I've read people on /r/okcupid say it's a bad thing, but quite honestly I
consider that a good thing.

There's nothing more exhausting as a guy than to write messages and basically
get very few if any replies. One of my best friends is like myself, a person
of colour, and his response rates are putrid despite putting good efforts in
writing interesting opening messages that relate to the persons profile. He
and I probably interacted with as many profiles in a two year period, except
he had to put way more effort into his endeavors just to get marginal gains in
the number of actual women he got minimum first dates from.
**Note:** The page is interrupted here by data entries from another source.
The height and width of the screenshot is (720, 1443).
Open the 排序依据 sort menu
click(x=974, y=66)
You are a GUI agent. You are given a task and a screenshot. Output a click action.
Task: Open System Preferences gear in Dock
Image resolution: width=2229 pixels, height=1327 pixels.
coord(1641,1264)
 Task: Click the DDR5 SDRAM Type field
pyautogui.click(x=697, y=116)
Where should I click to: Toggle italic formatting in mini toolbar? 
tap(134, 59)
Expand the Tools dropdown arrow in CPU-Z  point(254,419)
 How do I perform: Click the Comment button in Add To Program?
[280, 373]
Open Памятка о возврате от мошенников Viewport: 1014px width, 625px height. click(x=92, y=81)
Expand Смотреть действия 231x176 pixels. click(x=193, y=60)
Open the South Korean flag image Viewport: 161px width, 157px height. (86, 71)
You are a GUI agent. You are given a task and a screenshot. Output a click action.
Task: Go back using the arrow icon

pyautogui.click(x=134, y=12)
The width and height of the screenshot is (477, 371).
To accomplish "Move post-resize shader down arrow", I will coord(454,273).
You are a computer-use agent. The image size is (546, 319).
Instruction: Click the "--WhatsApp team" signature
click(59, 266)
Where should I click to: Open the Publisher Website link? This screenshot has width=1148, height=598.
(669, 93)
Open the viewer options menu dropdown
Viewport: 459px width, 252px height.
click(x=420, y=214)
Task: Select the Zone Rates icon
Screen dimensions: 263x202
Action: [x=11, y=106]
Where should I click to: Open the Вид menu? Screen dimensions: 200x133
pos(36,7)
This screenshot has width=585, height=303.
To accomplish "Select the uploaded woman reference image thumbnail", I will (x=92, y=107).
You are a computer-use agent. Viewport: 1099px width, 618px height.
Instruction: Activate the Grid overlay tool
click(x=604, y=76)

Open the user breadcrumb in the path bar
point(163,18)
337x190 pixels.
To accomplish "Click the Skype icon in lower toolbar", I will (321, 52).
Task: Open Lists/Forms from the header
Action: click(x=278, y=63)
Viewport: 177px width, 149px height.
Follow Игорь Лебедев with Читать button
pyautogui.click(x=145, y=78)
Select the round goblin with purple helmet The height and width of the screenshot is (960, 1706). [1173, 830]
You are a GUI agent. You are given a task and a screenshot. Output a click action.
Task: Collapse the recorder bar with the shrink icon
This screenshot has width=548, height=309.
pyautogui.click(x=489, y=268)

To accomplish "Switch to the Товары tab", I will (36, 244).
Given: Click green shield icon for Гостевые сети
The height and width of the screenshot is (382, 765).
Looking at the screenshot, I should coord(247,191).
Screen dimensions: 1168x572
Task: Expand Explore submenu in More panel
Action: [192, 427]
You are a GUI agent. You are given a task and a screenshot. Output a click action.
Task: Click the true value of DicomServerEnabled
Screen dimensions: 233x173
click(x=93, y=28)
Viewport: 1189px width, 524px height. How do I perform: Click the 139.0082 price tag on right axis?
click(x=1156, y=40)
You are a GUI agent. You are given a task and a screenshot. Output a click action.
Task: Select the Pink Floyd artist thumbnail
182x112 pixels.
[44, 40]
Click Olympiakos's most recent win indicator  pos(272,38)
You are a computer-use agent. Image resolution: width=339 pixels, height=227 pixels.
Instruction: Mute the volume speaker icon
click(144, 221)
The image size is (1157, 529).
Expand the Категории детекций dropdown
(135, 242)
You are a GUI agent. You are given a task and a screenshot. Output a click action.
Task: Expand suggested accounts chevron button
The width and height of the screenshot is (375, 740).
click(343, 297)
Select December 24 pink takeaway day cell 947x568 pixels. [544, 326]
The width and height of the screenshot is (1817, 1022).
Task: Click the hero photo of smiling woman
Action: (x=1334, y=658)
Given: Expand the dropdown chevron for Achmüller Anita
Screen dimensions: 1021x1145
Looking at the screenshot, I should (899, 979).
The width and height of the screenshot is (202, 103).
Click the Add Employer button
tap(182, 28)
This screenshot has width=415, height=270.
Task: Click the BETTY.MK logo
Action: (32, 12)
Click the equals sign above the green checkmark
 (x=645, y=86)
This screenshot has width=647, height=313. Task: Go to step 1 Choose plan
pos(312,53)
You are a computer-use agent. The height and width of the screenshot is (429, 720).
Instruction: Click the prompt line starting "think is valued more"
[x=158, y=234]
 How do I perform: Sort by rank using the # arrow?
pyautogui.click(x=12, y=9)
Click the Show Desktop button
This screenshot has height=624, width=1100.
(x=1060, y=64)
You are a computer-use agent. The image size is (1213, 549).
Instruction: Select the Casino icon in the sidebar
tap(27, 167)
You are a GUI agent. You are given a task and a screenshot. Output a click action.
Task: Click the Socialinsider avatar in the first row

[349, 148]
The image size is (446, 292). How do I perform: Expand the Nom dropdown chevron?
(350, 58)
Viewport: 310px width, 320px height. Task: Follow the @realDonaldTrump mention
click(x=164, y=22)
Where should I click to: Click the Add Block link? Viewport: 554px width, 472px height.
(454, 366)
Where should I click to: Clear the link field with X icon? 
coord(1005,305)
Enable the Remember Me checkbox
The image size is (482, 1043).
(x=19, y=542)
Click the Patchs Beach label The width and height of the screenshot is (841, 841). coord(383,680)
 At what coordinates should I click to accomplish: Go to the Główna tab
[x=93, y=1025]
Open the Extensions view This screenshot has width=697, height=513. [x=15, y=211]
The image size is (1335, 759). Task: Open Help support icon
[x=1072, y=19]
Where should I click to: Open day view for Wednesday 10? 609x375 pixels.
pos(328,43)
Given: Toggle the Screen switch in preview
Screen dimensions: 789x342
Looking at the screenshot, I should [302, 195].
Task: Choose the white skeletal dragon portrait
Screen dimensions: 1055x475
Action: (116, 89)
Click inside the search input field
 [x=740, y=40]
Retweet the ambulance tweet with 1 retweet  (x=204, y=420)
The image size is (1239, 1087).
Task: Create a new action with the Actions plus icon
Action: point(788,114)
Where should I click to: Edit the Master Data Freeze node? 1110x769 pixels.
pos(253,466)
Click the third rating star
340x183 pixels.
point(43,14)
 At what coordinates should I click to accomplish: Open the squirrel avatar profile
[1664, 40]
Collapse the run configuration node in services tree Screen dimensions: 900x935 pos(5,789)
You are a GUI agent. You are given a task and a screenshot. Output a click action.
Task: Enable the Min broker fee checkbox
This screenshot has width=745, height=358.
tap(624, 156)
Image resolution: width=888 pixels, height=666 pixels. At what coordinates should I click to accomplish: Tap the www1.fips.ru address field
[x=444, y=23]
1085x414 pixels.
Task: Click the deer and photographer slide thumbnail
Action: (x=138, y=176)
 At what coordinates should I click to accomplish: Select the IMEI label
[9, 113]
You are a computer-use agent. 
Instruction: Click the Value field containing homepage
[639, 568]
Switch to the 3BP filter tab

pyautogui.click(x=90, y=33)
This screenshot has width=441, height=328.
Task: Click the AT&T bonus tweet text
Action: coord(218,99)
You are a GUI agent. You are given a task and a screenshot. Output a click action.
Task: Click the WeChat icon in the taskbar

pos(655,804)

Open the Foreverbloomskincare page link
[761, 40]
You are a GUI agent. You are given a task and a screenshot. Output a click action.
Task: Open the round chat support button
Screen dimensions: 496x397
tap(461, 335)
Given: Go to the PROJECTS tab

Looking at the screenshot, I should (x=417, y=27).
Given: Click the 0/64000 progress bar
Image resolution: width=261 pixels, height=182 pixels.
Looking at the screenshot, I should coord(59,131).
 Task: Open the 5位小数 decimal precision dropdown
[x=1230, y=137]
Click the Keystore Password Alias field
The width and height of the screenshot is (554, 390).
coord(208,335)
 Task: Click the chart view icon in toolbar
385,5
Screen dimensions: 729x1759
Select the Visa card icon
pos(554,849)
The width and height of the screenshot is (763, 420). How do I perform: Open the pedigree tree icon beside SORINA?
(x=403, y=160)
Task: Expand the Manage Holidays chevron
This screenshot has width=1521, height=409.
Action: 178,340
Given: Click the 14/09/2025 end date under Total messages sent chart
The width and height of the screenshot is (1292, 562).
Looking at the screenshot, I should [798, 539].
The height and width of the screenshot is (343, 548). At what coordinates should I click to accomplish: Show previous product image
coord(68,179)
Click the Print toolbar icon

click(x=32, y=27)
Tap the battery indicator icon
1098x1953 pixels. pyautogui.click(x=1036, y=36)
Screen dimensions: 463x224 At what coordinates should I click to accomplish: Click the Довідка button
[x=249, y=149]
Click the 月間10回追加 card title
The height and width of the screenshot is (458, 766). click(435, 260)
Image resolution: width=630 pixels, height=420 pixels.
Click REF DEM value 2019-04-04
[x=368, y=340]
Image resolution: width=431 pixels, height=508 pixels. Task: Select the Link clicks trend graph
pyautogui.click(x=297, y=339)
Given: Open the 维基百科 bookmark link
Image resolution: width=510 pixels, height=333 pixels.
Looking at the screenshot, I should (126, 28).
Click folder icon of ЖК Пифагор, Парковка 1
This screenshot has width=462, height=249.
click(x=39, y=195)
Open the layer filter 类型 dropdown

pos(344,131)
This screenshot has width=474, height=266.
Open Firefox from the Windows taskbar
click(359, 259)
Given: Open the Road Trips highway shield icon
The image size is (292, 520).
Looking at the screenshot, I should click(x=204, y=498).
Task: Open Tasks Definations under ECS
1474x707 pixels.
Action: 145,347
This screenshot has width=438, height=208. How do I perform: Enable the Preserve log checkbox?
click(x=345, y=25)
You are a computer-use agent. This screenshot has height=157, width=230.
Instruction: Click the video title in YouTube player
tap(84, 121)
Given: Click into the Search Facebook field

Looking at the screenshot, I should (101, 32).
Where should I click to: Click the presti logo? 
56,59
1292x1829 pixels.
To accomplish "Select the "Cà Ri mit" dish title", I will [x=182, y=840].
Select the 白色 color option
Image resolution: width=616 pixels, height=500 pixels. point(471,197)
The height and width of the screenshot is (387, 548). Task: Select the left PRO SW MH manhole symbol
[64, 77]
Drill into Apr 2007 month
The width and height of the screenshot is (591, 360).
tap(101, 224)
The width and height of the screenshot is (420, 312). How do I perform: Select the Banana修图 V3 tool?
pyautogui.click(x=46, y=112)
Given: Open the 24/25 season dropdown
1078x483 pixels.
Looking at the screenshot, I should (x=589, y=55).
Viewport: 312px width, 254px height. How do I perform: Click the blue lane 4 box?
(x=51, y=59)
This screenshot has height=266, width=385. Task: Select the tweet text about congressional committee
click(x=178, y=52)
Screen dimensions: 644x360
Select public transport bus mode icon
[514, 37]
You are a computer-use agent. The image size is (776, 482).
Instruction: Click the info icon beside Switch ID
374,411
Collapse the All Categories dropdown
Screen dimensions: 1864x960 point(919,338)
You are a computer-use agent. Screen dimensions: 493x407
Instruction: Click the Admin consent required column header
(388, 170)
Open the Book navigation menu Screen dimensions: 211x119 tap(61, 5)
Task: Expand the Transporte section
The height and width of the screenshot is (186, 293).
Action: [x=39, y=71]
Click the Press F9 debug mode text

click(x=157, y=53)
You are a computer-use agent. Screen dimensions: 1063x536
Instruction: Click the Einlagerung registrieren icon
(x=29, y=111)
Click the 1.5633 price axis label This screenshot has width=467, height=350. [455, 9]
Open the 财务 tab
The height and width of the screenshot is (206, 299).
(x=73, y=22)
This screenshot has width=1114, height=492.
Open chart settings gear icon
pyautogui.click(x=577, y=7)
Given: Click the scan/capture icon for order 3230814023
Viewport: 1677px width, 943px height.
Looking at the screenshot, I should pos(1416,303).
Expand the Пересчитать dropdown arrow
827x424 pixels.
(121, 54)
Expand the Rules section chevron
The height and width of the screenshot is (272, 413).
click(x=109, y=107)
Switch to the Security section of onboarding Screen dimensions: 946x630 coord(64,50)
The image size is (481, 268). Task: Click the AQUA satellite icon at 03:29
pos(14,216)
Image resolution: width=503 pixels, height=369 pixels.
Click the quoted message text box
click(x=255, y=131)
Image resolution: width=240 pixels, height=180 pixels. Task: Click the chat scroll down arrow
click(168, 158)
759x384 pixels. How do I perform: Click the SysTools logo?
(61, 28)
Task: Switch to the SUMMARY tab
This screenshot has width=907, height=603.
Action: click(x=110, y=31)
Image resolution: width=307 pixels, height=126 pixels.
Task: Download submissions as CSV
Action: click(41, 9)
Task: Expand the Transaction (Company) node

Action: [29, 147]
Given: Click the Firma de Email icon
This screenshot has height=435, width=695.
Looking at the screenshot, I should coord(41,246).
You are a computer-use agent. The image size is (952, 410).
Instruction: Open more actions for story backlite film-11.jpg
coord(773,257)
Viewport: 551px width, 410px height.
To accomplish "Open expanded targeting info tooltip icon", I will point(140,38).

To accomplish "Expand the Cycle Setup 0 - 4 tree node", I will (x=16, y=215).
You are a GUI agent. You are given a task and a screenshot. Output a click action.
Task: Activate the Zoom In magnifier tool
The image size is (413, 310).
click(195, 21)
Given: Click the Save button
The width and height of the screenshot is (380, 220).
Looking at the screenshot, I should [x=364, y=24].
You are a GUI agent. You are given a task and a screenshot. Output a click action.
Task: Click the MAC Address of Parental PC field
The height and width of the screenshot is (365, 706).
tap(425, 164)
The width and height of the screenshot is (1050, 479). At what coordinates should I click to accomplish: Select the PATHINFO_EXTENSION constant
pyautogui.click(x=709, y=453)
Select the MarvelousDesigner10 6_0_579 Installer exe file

When I use apps that have a model where you can't unlock messaging unless you
have mutual interest, it still results in low response rates but the amount of
investment is far, far lower than when I used the traditional model of having
to initiate with messages and hope to God that they're okay with dating an
Asian dude. The newer model actually encouraged me to use the app because I
only had to spend a minute or two a day just to navigate through a select
number of profiles.

Going into online dating, I used to believe in the whole substance over selfie
idea, that putting your best foot forward and having a good personality could
make up for some differences, but after analyzing my stats of online dating
over the last two years and seeing the disparity in terms of reply rates by
ethnicity([https://i.imgur.com/UTfGthn.png](https://i.imgur.com/UTfGthn.png)),
I'm particularly skeptical of the idea that putting efforts in messaging and
profile writeups really make that much of a difference.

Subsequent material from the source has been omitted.